Line by line, output the entries below exactly as they appear.

[Pixel coordinate grounding data]
'''
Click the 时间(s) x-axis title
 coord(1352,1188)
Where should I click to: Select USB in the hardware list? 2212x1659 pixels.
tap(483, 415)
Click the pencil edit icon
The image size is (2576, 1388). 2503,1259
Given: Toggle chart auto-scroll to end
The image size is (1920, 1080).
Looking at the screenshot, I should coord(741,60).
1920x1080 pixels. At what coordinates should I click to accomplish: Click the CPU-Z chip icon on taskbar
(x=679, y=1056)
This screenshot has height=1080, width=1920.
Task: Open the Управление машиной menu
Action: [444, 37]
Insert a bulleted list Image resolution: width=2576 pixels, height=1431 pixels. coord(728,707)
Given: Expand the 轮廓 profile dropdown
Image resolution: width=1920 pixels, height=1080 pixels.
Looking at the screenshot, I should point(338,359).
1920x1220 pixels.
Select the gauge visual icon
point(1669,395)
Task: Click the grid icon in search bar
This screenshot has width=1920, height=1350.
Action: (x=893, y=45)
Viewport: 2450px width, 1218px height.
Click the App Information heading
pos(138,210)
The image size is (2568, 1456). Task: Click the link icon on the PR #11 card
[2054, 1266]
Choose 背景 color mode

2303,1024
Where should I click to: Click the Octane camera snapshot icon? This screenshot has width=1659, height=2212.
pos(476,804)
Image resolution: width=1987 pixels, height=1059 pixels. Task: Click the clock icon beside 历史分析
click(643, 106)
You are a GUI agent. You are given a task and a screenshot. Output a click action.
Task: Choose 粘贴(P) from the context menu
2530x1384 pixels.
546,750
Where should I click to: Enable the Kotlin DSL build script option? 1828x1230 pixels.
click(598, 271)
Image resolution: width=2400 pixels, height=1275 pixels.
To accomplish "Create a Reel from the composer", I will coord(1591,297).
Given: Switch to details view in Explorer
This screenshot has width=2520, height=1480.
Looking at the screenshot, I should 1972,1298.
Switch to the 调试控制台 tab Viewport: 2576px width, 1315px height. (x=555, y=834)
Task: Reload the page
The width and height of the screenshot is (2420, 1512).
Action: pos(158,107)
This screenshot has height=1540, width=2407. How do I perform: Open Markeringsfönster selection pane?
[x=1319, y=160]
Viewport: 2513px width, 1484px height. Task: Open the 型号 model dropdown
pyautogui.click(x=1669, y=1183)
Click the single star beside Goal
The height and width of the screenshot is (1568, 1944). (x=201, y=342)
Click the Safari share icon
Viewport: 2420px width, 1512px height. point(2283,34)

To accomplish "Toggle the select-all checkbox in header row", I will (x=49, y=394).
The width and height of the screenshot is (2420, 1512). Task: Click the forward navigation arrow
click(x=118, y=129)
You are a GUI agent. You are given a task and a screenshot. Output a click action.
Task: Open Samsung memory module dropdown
'''
**EXERCISE ANSWER:**
Click the 时间(s) x-axis title
 coord(1352,1188)
Where should I click to: Select USB in the hardware list? 2212x1659 pixels.
tap(483, 415)
Click the pencil edit icon
The image size is (2576, 1388). 2503,1259
Given: Toggle chart auto-scroll to end
The image size is (1920, 1080).
Looking at the screenshot, I should coord(741,60).
1920x1080 pixels. At what coordinates should I click to accomplish: Click the CPU-Z chip icon on taskbar
(x=679, y=1056)
This screenshot has height=1080, width=1920.
Task: Open the Управление машиной menu
Action: [444, 37]
Insert a bulleted list Image resolution: width=2576 pixels, height=1431 pixels. coord(728,707)
Given: Expand the 轮廓 profile dropdown
Image resolution: width=1920 pixels, height=1080 pixels.
Looking at the screenshot, I should point(338,359).
1920x1220 pixels.
Select the gauge visual icon
point(1669,395)
Task: Click the grid icon in search bar
This screenshot has width=1920, height=1350.
Action: (x=893, y=45)
Viewport: 2450px width, 1218px height.
Click the App Information heading
pos(138,210)
The image size is (2568, 1456). Task: Click the link icon on the PR #11 card
[2054, 1266]
Choose 背景 color mode

2303,1024
Where should I click to: Click the Octane camera snapshot icon? This screenshot has width=1659, height=2212.
pos(476,804)
Image resolution: width=1987 pixels, height=1059 pixels. Task: Click the clock icon beside 历史分析
click(643, 106)
You are a GUI agent. You are given a task and a screenshot. Output a click action.
Task: Choose 粘贴(P) from the context menu
2530x1384 pixels.
546,750
Where should I click to: Enable the Kotlin DSL build script option? 1828x1230 pixels.
click(598, 271)
Image resolution: width=2400 pixels, height=1275 pixels.
To accomplish "Create a Reel from the composer", I will coord(1591,297).
Given: Switch to details view in Explorer
This screenshot has width=2520, height=1480.
Looking at the screenshot, I should 1972,1298.
Switch to the 调试控制台 tab Viewport: 2576px width, 1315px height. (x=555, y=834)
Task: Reload the page
The width and height of the screenshot is (2420, 1512).
Action: pos(158,107)
This screenshot has height=1540, width=2407. How do I perform: Open Markeringsfönster selection pane?
[x=1319, y=160]
Viewport: 2513px width, 1484px height. Task: Open the 型号 model dropdown
pyautogui.click(x=1669, y=1183)
Click the single star beside Goal
The height and width of the screenshot is (1568, 1944). (x=201, y=342)
Click the Safari share icon
Viewport: 2420px width, 1512px height. point(2283,34)

To accomplish "Toggle the select-all checkbox in header row", I will (x=49, y=394).
The width and height of the screenshot is (2420, 1512). Task: Click the forward navigation arrow
click(x=118, y=129)
You are a GUI agent. You are given a task and a screenshot. Output a click action.
Task: Open Samsung memory module dropdown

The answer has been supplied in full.